* [RECORD EXTRACTS]
━━━━━━━━

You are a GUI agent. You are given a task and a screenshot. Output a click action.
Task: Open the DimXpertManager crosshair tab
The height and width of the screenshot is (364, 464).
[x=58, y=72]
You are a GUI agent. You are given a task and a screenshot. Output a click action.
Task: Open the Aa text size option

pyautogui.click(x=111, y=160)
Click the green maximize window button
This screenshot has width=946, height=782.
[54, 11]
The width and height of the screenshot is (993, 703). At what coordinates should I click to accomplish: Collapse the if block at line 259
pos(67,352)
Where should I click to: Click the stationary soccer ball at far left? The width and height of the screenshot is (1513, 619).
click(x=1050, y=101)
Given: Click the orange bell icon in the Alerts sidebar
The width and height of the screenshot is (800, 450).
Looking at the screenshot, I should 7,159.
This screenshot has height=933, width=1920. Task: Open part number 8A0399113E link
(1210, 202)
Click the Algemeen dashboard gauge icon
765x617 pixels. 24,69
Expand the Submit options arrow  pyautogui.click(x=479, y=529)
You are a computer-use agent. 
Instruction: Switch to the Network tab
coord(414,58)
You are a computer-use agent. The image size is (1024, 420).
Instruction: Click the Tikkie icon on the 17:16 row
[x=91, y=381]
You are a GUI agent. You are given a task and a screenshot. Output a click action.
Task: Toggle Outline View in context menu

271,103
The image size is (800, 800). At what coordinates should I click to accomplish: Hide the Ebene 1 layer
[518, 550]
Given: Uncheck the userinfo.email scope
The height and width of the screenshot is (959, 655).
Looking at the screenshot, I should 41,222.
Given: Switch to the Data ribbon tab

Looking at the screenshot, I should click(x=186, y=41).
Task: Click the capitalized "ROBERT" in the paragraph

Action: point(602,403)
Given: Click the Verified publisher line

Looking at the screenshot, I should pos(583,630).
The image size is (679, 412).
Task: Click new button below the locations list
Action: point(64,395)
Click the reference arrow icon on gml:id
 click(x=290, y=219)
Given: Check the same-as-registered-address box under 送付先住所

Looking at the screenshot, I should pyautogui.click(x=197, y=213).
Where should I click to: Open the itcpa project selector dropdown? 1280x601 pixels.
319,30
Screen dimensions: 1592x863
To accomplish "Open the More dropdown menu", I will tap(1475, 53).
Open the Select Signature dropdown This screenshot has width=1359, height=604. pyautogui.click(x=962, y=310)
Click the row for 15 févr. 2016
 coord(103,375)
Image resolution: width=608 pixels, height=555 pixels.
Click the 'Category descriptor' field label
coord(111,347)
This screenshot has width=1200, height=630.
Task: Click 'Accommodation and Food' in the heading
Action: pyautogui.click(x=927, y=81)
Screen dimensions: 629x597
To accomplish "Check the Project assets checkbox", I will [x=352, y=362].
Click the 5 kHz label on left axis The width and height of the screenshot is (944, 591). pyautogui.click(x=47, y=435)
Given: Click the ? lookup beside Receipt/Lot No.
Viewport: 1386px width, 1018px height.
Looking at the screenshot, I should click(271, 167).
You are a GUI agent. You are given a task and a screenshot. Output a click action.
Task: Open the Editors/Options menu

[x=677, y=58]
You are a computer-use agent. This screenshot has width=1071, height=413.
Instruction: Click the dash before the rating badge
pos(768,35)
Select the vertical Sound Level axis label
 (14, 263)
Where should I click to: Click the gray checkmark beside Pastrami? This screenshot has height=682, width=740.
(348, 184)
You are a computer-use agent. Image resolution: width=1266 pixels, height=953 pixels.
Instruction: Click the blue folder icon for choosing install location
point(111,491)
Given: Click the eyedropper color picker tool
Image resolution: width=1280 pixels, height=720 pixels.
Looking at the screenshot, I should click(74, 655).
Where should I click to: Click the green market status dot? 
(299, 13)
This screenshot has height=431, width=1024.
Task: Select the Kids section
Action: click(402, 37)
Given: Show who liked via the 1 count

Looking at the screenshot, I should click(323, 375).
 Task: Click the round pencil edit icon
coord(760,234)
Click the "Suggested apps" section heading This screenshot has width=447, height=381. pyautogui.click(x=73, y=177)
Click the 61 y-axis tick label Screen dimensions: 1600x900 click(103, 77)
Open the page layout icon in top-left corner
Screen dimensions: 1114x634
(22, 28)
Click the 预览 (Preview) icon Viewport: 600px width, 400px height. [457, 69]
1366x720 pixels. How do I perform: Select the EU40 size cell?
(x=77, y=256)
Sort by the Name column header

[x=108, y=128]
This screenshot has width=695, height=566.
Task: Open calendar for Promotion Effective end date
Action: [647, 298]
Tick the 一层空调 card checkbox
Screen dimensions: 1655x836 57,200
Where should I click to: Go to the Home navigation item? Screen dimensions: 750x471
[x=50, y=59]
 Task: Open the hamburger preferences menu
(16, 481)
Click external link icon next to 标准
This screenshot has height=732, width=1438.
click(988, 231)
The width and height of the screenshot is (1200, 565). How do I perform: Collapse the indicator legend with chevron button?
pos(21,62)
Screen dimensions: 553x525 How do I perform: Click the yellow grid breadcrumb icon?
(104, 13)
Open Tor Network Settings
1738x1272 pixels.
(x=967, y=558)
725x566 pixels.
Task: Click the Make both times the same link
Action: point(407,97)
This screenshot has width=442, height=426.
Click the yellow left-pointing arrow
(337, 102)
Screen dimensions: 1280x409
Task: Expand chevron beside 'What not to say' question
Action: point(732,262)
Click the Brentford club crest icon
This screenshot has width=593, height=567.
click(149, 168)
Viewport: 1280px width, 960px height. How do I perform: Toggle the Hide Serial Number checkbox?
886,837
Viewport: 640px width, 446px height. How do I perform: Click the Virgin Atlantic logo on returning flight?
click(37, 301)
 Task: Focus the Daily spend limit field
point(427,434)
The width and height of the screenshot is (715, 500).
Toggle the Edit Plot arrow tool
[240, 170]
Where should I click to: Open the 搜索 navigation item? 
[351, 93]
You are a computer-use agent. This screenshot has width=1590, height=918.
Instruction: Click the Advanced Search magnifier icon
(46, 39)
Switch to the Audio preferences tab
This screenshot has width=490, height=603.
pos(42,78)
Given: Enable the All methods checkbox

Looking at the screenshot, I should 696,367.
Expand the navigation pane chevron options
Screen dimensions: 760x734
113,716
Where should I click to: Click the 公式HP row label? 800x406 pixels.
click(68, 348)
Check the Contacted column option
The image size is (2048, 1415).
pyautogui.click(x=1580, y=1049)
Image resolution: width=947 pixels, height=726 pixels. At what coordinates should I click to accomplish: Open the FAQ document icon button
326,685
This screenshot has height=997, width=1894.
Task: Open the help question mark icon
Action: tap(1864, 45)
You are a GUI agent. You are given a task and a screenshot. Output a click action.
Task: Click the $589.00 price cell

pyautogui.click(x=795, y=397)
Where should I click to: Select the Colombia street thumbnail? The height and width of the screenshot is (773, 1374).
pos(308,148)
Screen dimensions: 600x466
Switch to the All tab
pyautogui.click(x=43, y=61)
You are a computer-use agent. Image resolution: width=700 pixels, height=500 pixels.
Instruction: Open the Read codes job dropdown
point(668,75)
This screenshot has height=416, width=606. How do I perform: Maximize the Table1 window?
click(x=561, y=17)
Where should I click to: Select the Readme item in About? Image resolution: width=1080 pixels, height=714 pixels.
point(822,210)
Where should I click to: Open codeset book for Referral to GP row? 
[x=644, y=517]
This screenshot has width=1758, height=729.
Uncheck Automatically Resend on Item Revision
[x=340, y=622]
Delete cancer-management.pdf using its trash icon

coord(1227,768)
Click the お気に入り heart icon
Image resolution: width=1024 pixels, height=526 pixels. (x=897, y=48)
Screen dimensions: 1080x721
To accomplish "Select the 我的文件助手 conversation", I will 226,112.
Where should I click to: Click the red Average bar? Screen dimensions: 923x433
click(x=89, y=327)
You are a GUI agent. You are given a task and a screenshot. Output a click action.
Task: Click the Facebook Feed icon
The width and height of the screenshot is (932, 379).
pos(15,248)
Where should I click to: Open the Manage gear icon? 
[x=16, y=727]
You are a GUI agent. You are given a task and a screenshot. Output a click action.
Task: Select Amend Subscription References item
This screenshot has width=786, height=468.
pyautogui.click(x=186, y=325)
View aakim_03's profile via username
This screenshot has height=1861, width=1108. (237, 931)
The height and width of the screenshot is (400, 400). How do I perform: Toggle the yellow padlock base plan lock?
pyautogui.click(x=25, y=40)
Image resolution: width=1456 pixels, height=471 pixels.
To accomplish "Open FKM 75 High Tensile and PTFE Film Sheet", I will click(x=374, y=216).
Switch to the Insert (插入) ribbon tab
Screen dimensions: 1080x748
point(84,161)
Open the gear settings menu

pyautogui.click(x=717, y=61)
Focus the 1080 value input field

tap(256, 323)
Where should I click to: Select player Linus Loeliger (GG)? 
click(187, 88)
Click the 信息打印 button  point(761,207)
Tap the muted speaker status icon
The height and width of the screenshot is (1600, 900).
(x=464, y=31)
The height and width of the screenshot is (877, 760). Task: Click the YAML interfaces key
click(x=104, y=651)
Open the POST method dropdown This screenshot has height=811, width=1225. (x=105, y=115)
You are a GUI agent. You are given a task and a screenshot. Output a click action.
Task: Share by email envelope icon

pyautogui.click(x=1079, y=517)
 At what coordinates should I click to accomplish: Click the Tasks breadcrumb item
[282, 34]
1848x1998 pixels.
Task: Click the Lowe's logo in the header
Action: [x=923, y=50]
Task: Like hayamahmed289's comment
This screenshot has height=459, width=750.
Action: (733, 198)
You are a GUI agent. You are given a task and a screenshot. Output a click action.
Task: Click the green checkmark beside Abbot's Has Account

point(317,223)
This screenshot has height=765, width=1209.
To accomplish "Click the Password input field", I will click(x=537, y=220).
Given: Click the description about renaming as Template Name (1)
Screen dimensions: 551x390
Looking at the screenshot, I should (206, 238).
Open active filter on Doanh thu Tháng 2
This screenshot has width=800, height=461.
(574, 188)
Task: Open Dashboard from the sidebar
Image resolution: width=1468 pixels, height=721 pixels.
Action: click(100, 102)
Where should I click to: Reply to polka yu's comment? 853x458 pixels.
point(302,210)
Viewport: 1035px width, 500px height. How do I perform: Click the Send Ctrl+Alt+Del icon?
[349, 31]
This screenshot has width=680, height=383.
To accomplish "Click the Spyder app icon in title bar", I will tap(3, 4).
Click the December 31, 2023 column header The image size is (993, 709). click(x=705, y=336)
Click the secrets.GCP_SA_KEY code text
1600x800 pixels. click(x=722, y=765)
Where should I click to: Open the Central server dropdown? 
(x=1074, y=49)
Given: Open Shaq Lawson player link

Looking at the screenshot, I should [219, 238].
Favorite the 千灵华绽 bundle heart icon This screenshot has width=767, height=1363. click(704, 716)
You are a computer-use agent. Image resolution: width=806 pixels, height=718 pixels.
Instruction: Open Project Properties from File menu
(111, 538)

━━━━━━━━

* [WHAT THIS TASK INVOLVES] Work out how many lines of the data include the word "computer". Then write only that number.

* [ANSWER TO THE EXERCISE] 7